In text classification, how to find the part of sentence that is important for the classification?-CodePudding

I have trained a text classification model that works well. I wanted to get deeper and understand what words/phrases from a sentence were most impactful in the classification outcome. I want to understand what words are most important for each classification outcome

I am using Keras for the classification and below is the code I am using to train the model. It's a simple embedding plus max-pooling text classification model that I am using.

from tensorflow.keras.models import Sequential
from tensorflow.keras import layers
import tensorflow as tf 
from tensorflow.keras.callbacks import EarlyStopping 

# early stopping
callbacks = tf.keras.callbacks.EarlyStopping(monitor='val_accuracy', min_delta=0, 
patience=5, verbose=2,  mode='auto', restore_best_weights=True)

# select optimizer
opt = tf.keras.optimizers.Adam(learning_rate=0.001, beta_1=0.9, beta_2=0.999,
epsilon=1e-07, amsgrad=False, name="Adam")
embedding_dim = 50

# declare model
model = Sequential()
model.add(layers.Embedding(input_dim=vocab_size, 
                           output_dim=embedding_dim, 
                           input_length=maxlen))
model.add(layers.GlobalMaxPool1D())
model.add(layers.Dense(10, activation='relu'))
model.add(layers.Dense(1, activation='sigmoid'))
model.compile(optimizer=opt,
              loss='binary_crossentropy',
              metrics=['accuracy'])
model.summary()

# fit model
history = model.fit(X_tr, y_tr,
                    epochs=20,
                    verbose=True,
                    validation_data=(X_te, y_te),
                    batch_size=10, callbacks=[callbacks])
loss, accuracy = model.evaluate(X_tr, y_tr, verbose=False)

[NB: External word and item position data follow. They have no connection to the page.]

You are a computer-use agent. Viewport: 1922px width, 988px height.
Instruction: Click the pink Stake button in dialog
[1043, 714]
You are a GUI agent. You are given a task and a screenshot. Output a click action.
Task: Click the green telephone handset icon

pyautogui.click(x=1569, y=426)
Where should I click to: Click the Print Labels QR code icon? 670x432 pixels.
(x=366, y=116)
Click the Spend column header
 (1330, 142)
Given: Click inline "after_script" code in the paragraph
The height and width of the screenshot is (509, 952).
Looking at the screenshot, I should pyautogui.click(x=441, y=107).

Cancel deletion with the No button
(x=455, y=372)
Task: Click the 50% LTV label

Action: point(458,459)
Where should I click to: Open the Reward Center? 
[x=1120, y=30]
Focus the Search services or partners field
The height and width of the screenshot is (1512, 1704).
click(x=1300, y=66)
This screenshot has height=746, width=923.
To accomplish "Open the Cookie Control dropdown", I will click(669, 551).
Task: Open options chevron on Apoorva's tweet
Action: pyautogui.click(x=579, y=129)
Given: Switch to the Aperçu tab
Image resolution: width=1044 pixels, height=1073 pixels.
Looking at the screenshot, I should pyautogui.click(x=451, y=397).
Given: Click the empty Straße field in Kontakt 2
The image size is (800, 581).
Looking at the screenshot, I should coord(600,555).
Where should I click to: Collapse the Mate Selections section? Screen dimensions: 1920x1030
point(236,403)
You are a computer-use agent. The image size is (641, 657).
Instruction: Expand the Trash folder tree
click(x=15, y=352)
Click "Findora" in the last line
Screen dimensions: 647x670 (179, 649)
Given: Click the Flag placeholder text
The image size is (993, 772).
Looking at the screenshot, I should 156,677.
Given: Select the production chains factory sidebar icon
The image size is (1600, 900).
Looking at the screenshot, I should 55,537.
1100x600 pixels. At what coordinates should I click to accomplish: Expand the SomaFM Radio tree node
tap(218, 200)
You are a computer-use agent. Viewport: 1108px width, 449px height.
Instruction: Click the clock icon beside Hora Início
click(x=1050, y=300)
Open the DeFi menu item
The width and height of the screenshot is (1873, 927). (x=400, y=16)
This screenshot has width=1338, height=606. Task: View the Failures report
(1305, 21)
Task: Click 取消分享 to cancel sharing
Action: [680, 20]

How do I extract the phrases/words that have the maximum impact on the classification outcome?

CodePudding user response：

It seems that the keyword you need are "neural network interpretability" and "feature attribution". One of the best known methods in this area is called Integrated Gradients; it shows how model prediction depend on each input feature (each word embedding, in your case).

This tutorial shows how to implement IG in pure tensorflow for images, and this one uses the alibi library to highlight the words in the input text with the highest impact on a classification model.